• _Selected text_
-.-.-
# general rat questions.



## blubell (Nov 22, 2010)

My dad turned up tonight with a cage and 2 baby rats... Adorable!!! 
There only 6 weeks though, is that old enough to leave mum?? They are eating and drinking and are generally all over the place playing. 

BUT my dad didn't think and got me a male and a female, and as i don't want loads of babies running around, a trip to the vets for him will be happening! 

I was wondering what the best treats and toys would be for them? 

Also what is she going to look like, she has courser hair than him, and a bit longer and she is half cotton rat or something. (the ones with cotton like long hair) Or a husky rat or something. Is she going to have long hair? He's blue and has short hair and is very soft.


----------



## thedogsmother (Aug 28, 2008)

You need to seperate them now, they can breed at the age they are now . I cant work out from your description what coat type they have, males are usually coarser haired than females but at their age they should both be pretty soft furred, rex coats are pretty soft, they are a sort of wavy coat. Any pics ?


----------



## Faythy (Nov 15, 2011)

Mind if I tag along for this thread? I've just bought a rat cage, so need the rats lol but I'm after fitting out the cage and buying all the bits and pieces first so your question would help me.

I'd also like to know of any ideas for dust free bedding and where's the cheapest to get it from in peoples opinion. I can't wait til the cage is kitted out but I don't think it'll happen til at least next month. You're soooo lucky having yours now lol.

Oh, also I'm wondering if anyone knows of any breeders/rescue rats available in the Hull area.

I did do a search for 'rat' to find general info but absolutely nothing came up, is the search function not working very well?


----------



## thedogsmother (Aug 28, 2008)
-.-.-
• _Material provided_

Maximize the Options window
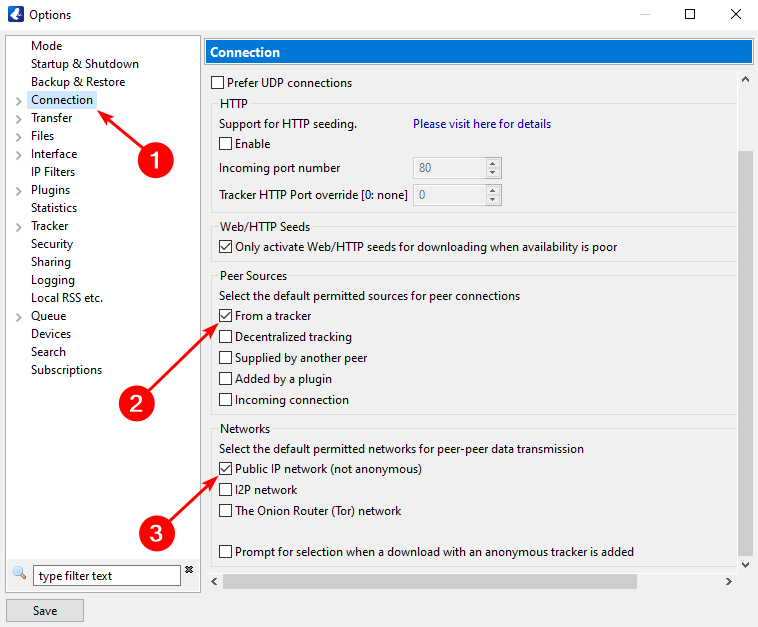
-.-.-
• _Exercises_
1: Retype the part of the rat forum thread starting with "You need to" and going on through "the Hull area.".
2: Put this sentence from the rat forum thread into Spanish: "I was wondering what the best treats and toys would be for them?"

• _Replies_
1:
You need to seperate them now, they can breed at the age they are now . I cant work out from your description what coat type they have, males are usually coarser haired than females but at their age they should both be pretty soft furred, rex coats are pretty soft, they are a sort of wavy coat. Any pics ?


----------



## Faythy (Nov 15, 2011)

Mind if I tag along for this thread? I've just bought a rat cage, so need the rats lol but I'm after fitting out the cage and buying all the bits and pieces first so your question would help me.

I'd also like to know of any ideas for dust free bedding and where's the cheapest to get it from in peoples opinion. I can't wait til the cage is kitted out but I don't think it'll happen til at least next month. You're soooo lucky having yours now lol.

Oh, also I'm wondering if anyone knows of any breeders/rescue rats available in the Hull area.

2: Me preguntaba cuáles serían los mejores premios y juguetes para ellos.